Leeds defeat suggests Leicester must sign Jamie Vardy’s successor this summer
Leicester City had one of their best performances of the season in November, beating Leeds United 4-1 at Elland Road.
Sunday’s second leg was a whole different matter, with Marcelo Bielsa’s side taking revenge with a deserved 3-1 win.
So what was the difference between the two encounters? Three words: Jamie Richard Vardy.
Planning life without one of the club’s greatest players has been the specter of the party for some time for Leicester. Their contrasting fortunes against Leeds this season, with and without him in the side, saw the problem return on Sunday.
In the November contest, Vardy was directly involved in three of his team’s four goals. For Harvey Barnes’ opener, he showed trademark poise to get around Illan Meslier, before squaring him up for his teammate to come home. The second also had his fingerprints all over it with Yuri Tielemans engulfing the bounce of his diving head.
A hat-trick was then completed when he finished well after an unorthodox but brilliant assist from Cengiz Under.
This talismanic display was typical of Vardy over the past three seasons. During that time, he has managed 52 goals and many more assists, while playing a key role in instigating his team’s press.
Despite some optimistic catches and an encouraging if slightly brutal offensive against Everton, the impact of his absence was as large as one might expect at King Power Stadium on Sunday.
What made Leicester so effective against Leeds in the fall was Vardy’s ability to exploit the vast expanses of space left by Marcelo Bielsa’s charges, and on several occasions during Sunday’s game, the Foxes’ counterattacks were screaming for equally clever races behind. However, Ayoze Perez, who was drafted to replace him in the last two games, is not naturally inclined to do so.
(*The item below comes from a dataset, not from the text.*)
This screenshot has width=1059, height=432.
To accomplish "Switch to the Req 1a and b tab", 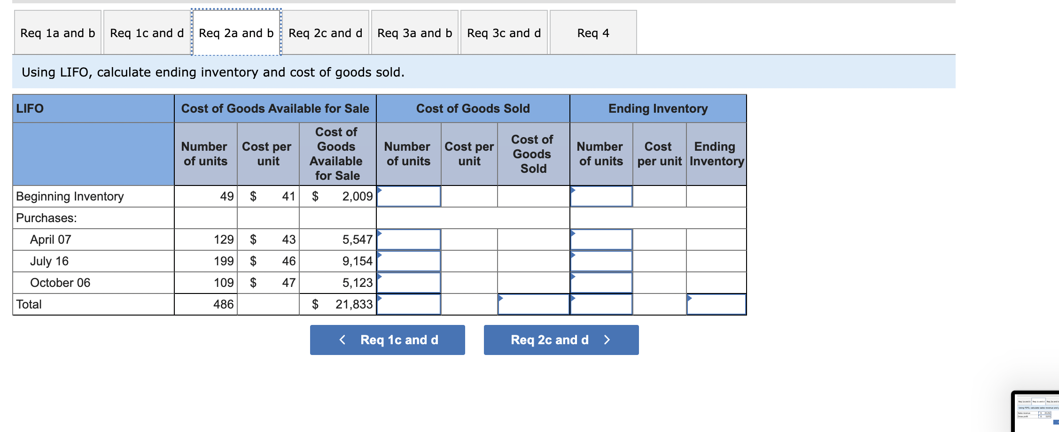I will [56, 32].
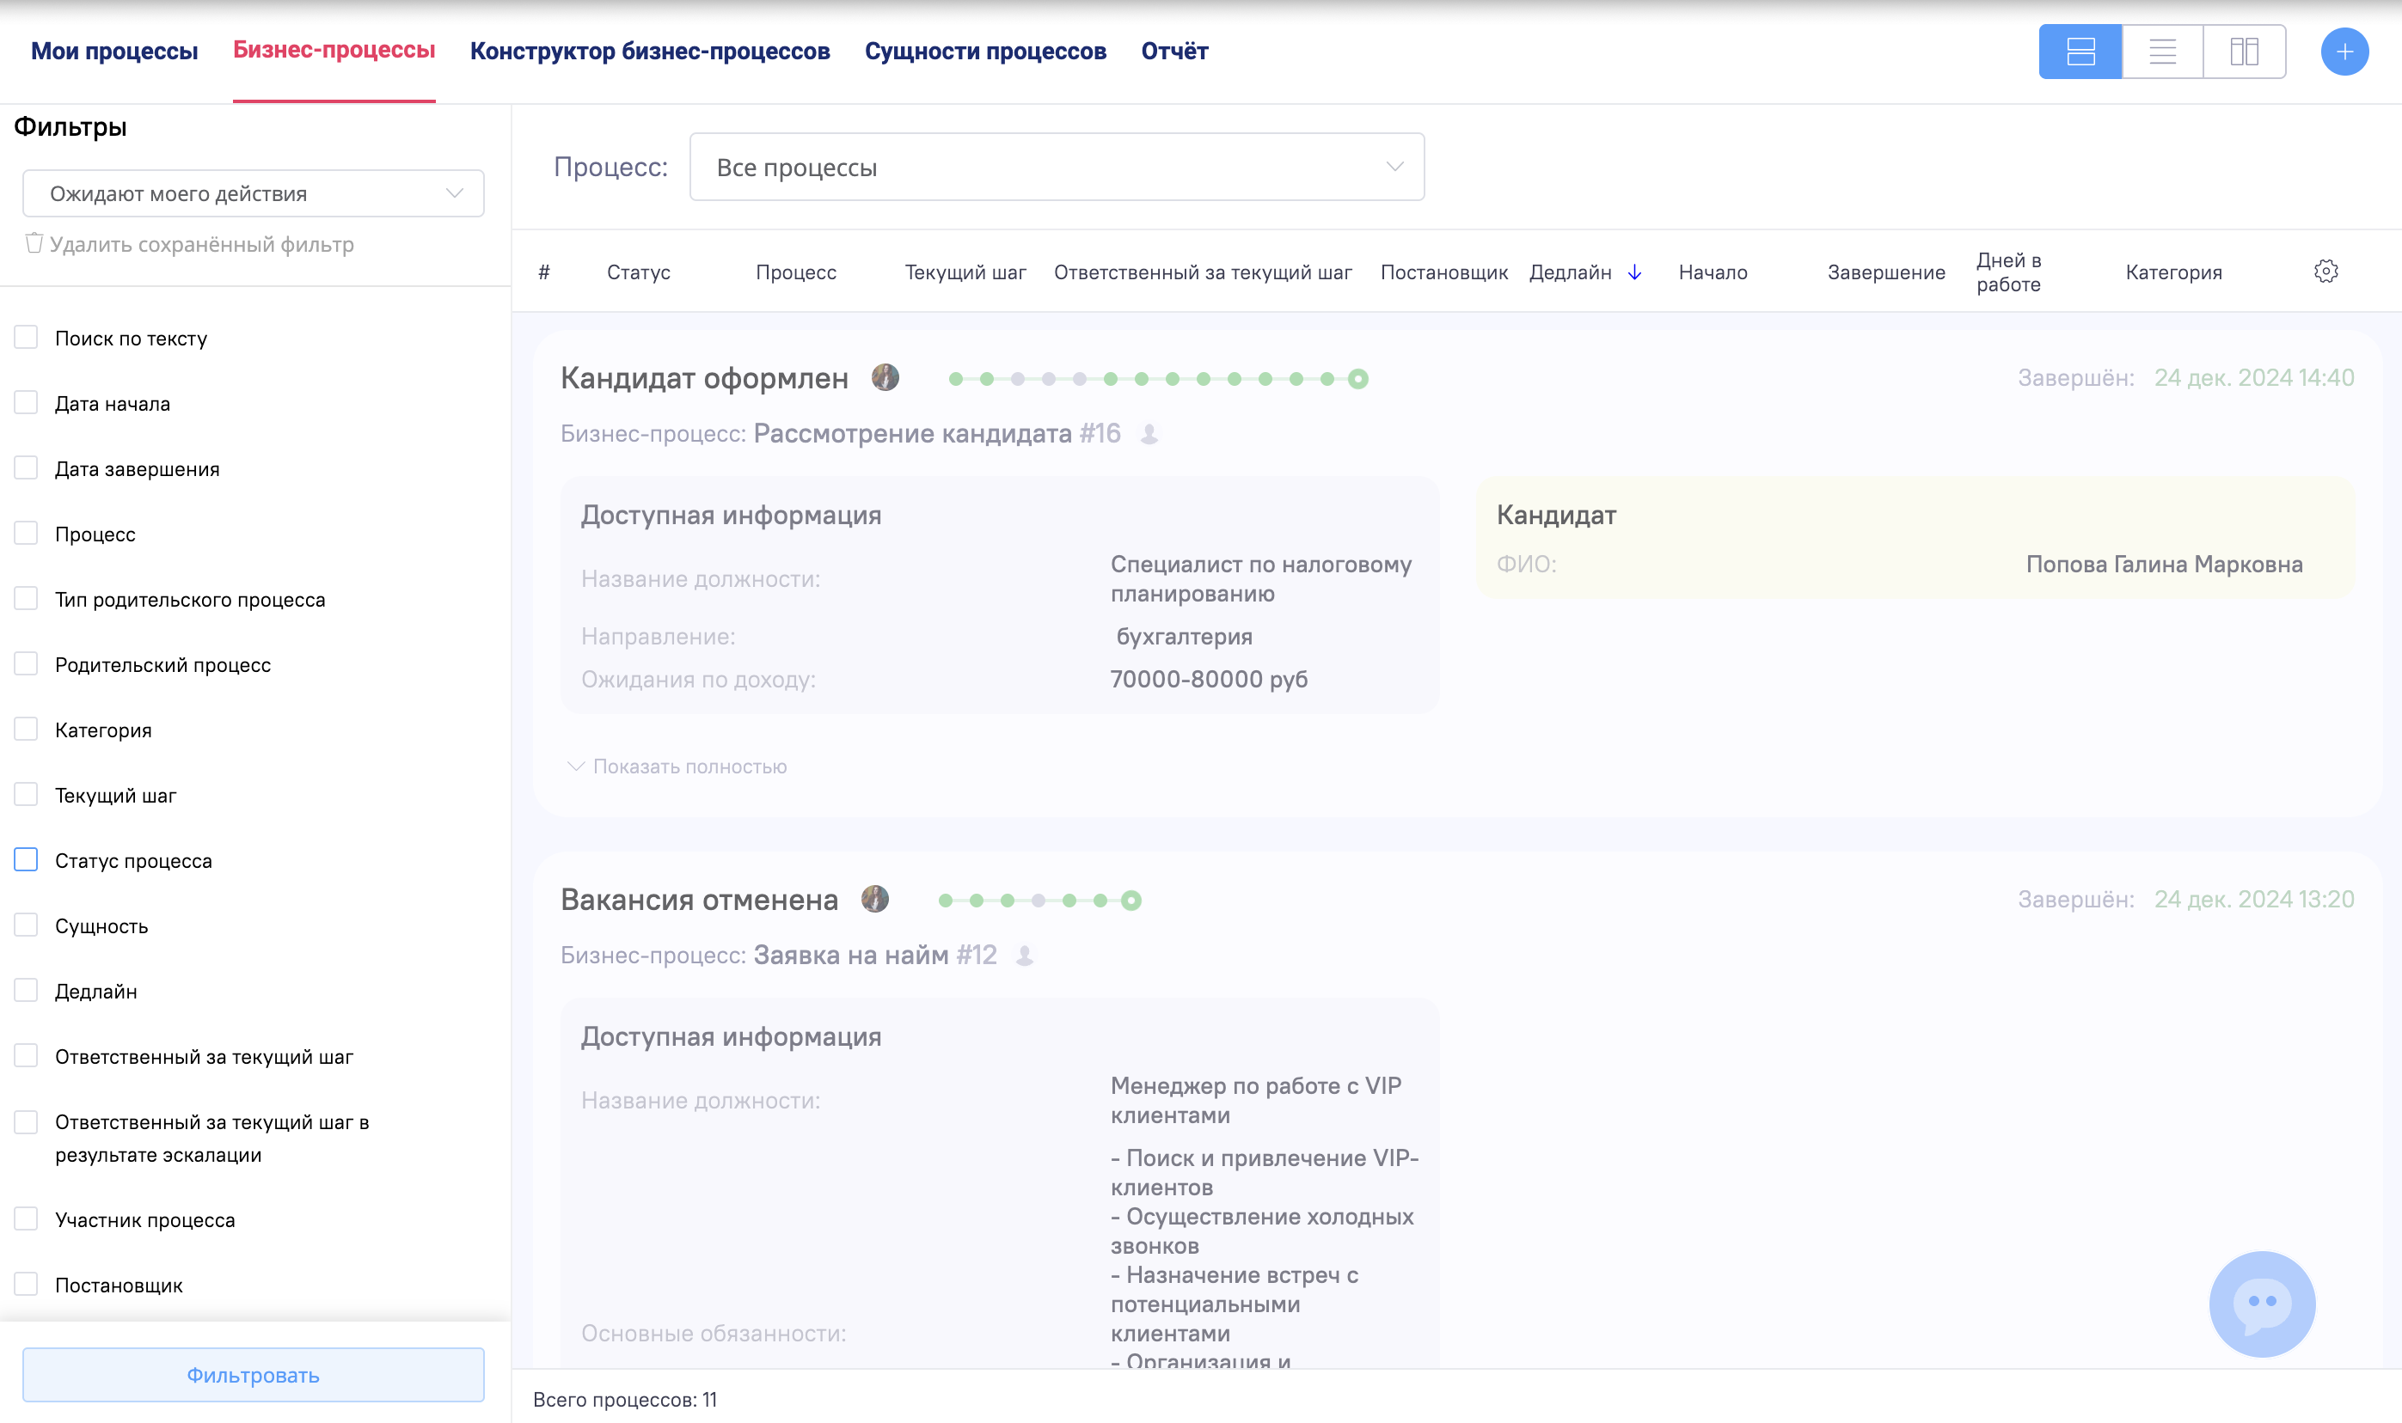2402x1423 pixels.
Task: Click the trash icon to delete saved filter
Action: [x=33, y=243]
Instead of nine fake Perez in the lead, the Foxes got a lot of Vardy-esque enthusiasm in the press, but in position the players couldn’t be more different. Instead of stretching things by sitting on the shoulder of the last defender, the Spaniard fell. It would have been nice if Barnes and Marc Albrighton had compensated by bouncing behind the Leeds back line. Unfortunately, neither of them did, with both of them being more comfortable running defenses with the ball on their feet.
James Maddison’s recent and heightened appetite for the goal has also waned somewhat against the Whites, with his late pushes into the box not being frequent enough.
The loss to Leeds was the only tenth Premier League game Vardy has missed in the past three seasons. In that span Leicester have won only three times, including two against poor West Ham and Newcastle sides in the last campaign. Too bad, without Vardy Leicester have failed to beat Norwich, Fulham and now newly promoted Leeds in the last two terms.
Of course, his absence wasn’t the only reason they were struggling against the Whites. The loss should more likely be seen as another reminder of how difficult life is after Vardy for Leicester.
It also suggested again that Leicester’s current substitutes are not of the quality needed to replace him. This summer is going to be an important one for Leicester. Finding Vardy’s successor – or at least a capable understudy – seems like a task that can no longer be put off.